For Raymond Roy, “Even a bad day on the tennis court is a good day.”
Raymond, now retired following a long and successful career in academic medicine, has played the sport since high school. When he began experiencing severe left hip pain, it interfered with more than just his chosen sport.
“I had been walking three or four miles a day, and I had to slow down because of the joint pain,” he says. “I got to where I had trouble walking a quarter of a mile without having pain in my left hip.”
That led him to consider total hip replacement surgery with Wake Forest Baptist Health orthopaedic surgeon and joint specialist Dr. John Shields, who had performed Raymond’s successful total right knee replacement in 2017. Following that surgery, Raymond had returned to the tennis court within six months.
“I knew if I needed more orthopaedic surgery, I’d go back to Dr.
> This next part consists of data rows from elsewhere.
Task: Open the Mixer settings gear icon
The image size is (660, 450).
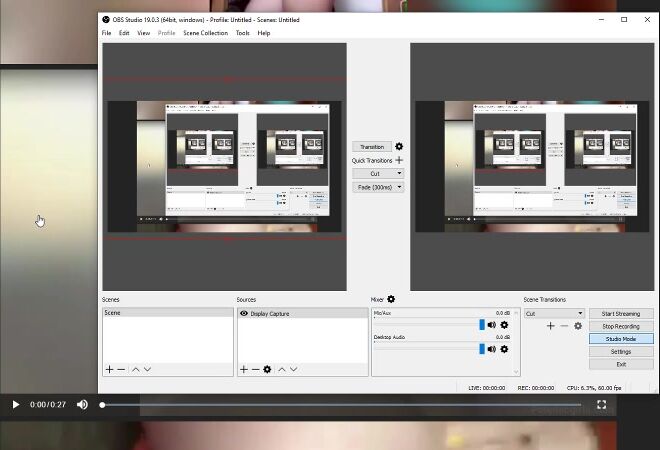Action: [x=391, y=299]
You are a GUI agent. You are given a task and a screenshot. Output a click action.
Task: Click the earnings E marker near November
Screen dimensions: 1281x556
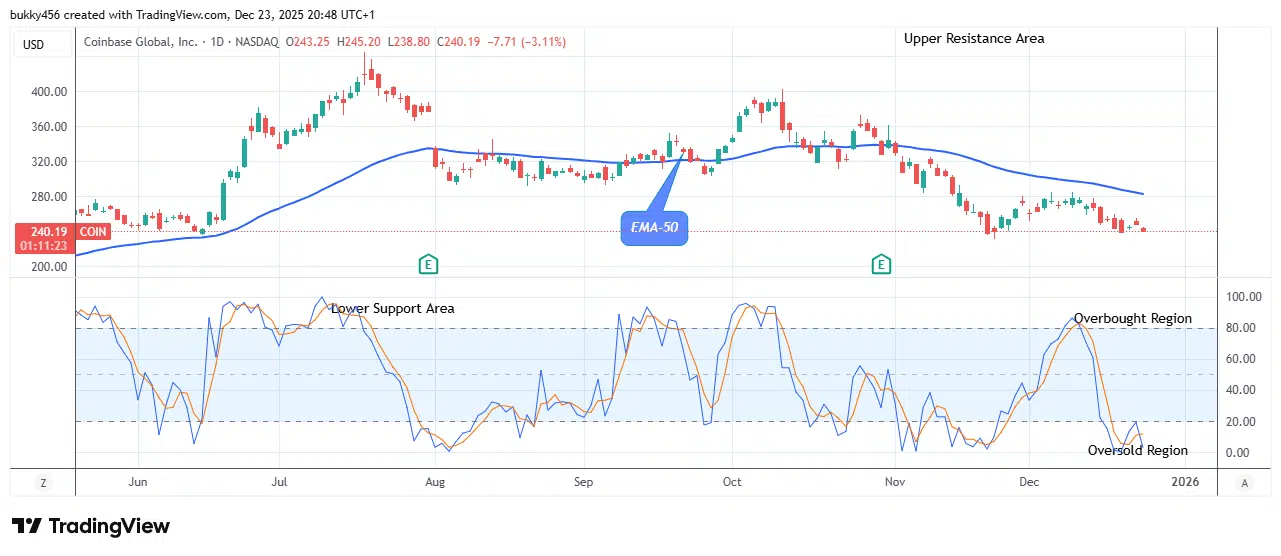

Shields,” Raymond says.
That day arrived in June 2020, with Dr. Shields performing total hip replacement surgery at Wake Forest Baptist Health Davie Medical Center. Raymond calls it “a non-event” – surgery early one morning, released to go home by mid-afternoon, walking around the block the next day without pain and on no opioid-based pain medications.
“I took one day off,” Raymond says. “I didn’t require a walker and never used a cane. I literally walked upstairs the evening of my hip surgery to go to bed rather than sleep downstairs in a makeshift bed. It was absolutely remarkable.”
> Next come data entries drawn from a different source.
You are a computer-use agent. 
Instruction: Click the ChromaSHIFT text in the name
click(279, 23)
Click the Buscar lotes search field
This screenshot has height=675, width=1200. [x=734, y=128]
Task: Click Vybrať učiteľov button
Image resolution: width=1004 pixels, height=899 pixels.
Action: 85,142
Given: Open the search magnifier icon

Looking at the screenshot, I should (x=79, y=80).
Rehabilitation also went well. His physical therapy ended after two sessions because he had already met the goals therapists had set for him. Raymond says he feels fortunate to have had the surgery before the pain got too great and while he remained in good physical condition.
“I thought, do I get it taken care of now or just put it off further?” he says. “I said no. I’m 75. I want to be active. A lot of people put off surgery two or three years, and then they don’t have as much muscle tone. I had great surgeons and the anesthesia went well, but I also think I chose a sweet spot to get this done that I didn’t fully appreciate until after the surgery.”
Getting past his hip joint pain and retiring has given him more time to play where he likes, at the Wake Forest Tennis Center in Winston-Salem and the Taylor Tennis Center in Clemmons.
“Part of enjoying retirement is being intellectually stimulated but also being physically active,” he says. “Tennis happens to be my sport.”
And with a new left hip joint, Raymond is back in action.
“Our team of joint replacement surgeons specializes in hip and knee replacements and relieving joint pain. It’s what we do every day,” Dr. Shields says. “Every patient deserves state-of-the-art care that gets them back to living their best life.”